[[ EXERCISE TEXT open ]]

Tuesday, April 26, 2011

Spring 2011 Weekend Winery Jaunt # 3 - Leesburg Surprises

Leesburg is the hub of Loudoun County's vinoland, now officially known as "D.C.'s Wine Country." Proof positive is the number of Reston Limos and "Keg Buses" driving down Route 7 or the Greenway, enroute to one of the bigger wineries in Loudoun, on any given Saturday in the spring, summer and fall. Wineries of all shapes and sizes sprout out from the center of the Leesburg "hub" in all directions.

As much as we love spots like Sunset Hills Vineyard, Loudoun Valley Vineyards, and Breaux Vineyards, this entry will focus on some of the smaller spots around Leesburg, which you may or may not have heard of. Some of these wineries have strict "no limos, no buses" rules, so it is suggested that you call ahead if you plan to visit with a group.
If you make arrangements ahead of time with the tasting room, and indicate to them that you won't be arriving via the frat boy and sorority girl-infested "Keg Bus," they might make an exception.

[[ EXERCISE TEXT closed ]]

**TASK INSTRUCTIONS**
[a] Translate this sentence from the Leesburg winery post into Spanish: "Wineries of all shapes and sizes sprout out from the center of the Leesburg "hub" in all directions."
[b] Transcribe the Leesburg winery post between "If you make" and "make an exception.", inclusive.

[[ DATASET CONTENT open ]]

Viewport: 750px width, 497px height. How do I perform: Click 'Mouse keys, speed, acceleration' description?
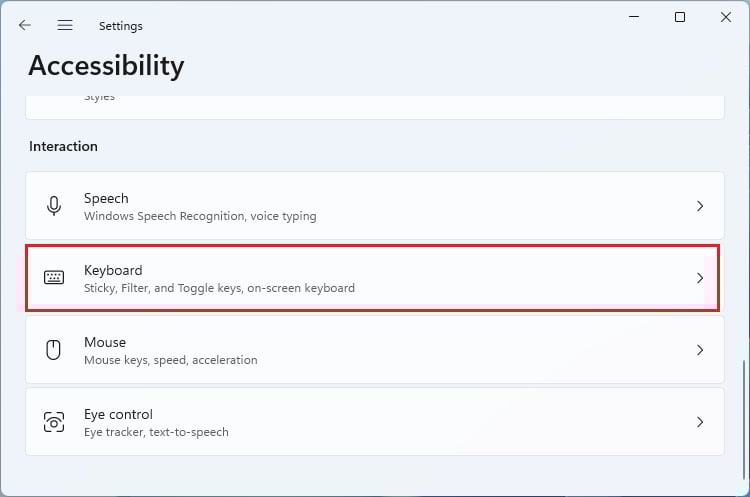pos(171,360)
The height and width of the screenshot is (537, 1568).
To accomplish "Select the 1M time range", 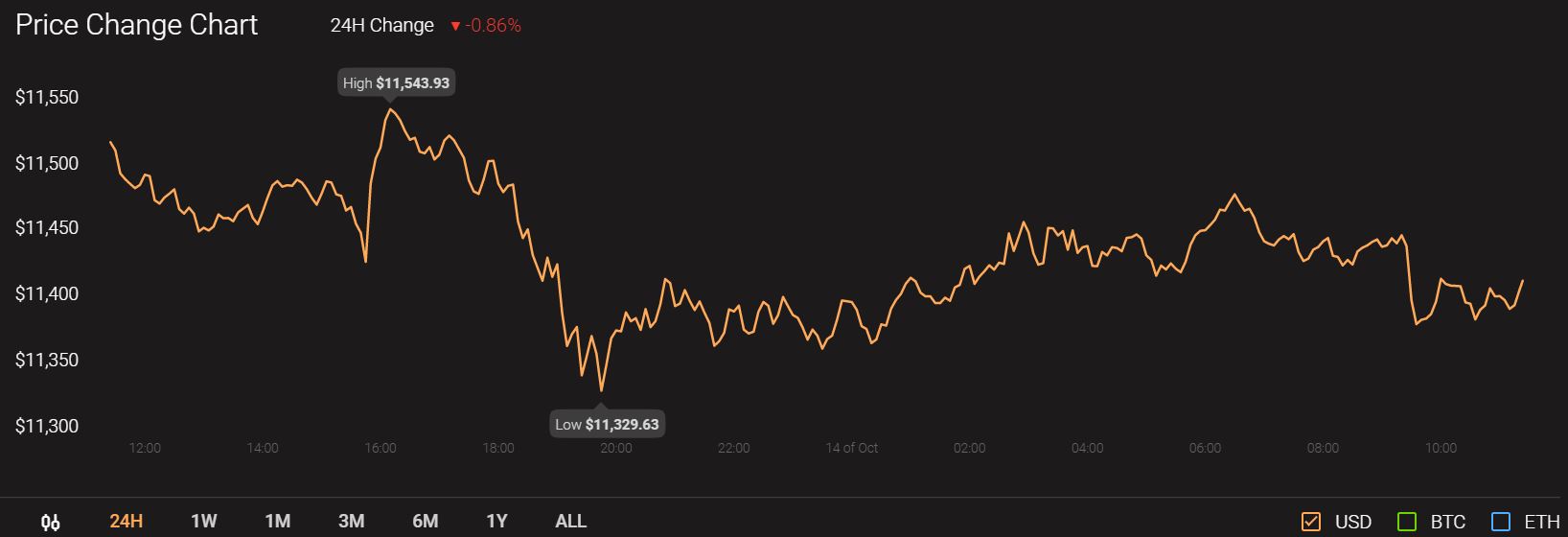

[[ DATASET CONTENT closed ]]

**RESPONSES FOR EACH TASK**
[a] Bodegas de todas las formas y tamaños brotan desde el centro del "eje" de Leesburg en todas direcciones.

[b]
If you make arrangements ahead of time with the tasting room, and indicate to them that you won't be arriving via the frat boy and sorority girl-infested "Keg Bus," they might make an exception.